This week's Lounge explores themes of cross-cultural exchange, how they foster trade and build bridges of friendship

Woo!ah! during Woo!ah!'s Second Single Album 'QURIOUS' Showcase at Spigen Hall on November 23, 2020 in Seoul, South Korea. (Photo by The Chosunilbo JNS/Imazins via Getty Images)
Woo!ah! during Woo!ah!'s Second Single Album 'QURIOUS' Showcase at Spigen Hall on November 23, 2020 in Seoul, South Korea. (Photo by The Chosunilbo JNS/Imazins via Getty Images)

About a decade ago, a niece in high school in Chennai was speaking near-fluent Korean with her friends. They had taught themselves—with help from the Korean students in class—because they wanted to get the lyrics of the K-pop songs they loved and read more about the boybands that had them fainting away.

For years, K-pop, Korean dramas and art have been making their way to India, a careful infusion of cultural capital alongside investments in business and industry. When Hyundai started production in Tamil Nadu, in the late 1990s, little did Chennai realise that commerce would bring a new culture to the city. Over time, more than 200 small Korean businesses found space in and around the city, catering not just to the factories but also to the families that came from Korea. Tamil author Perumal Murugan, performers from Bengaluru’s Attakkalari dance centre, musicians from Delhi travelled to Seoul, while Korean painters, potters, theatre troupes and hip hop artists toured India. In Delhi, Korean representatives proudly shared words that “sound like Hindi”; in Chennai, they found roots with Tamil. Our cover story this week explores this cross-cultural exchange, and how Korea is using its popular culture to underpin trade.
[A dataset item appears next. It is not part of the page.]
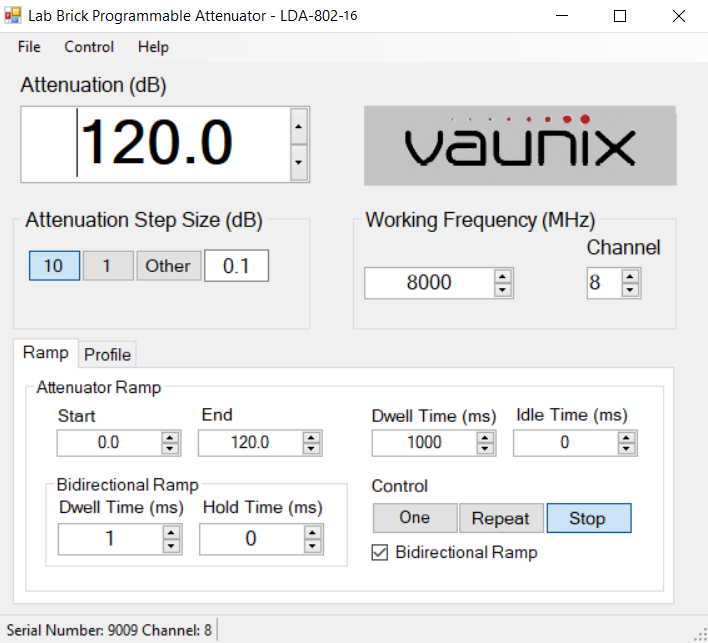Viewport: 708px width, 643px height.
Task: Click the Vaunix logo banner
Action: tap(519, 146)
While on the topic of crossing cultures, our big interview this week is with author Amitav Ghosh, whose latest novel, Gun Island, has been translated into Hindi, Marathi and Malayalam. Ghosh speaks about the rich diversity of language that Indians are exposed to, and how this finds its way into his writing. His books often have the argot of various communities—from the nautical Laskari dialect to the pidgin English of traders to his native Bengali and of course, English, and he attributes his deep interest in etymology to the range of tongues one hears on Indian streets. Korean slang is perhaps the latest we will end up adding to our “systematically” encouraged polyphony. “In etymology one encounters history, one’s past,” Ghosh says, but in our case, it could also be an encounter with the future.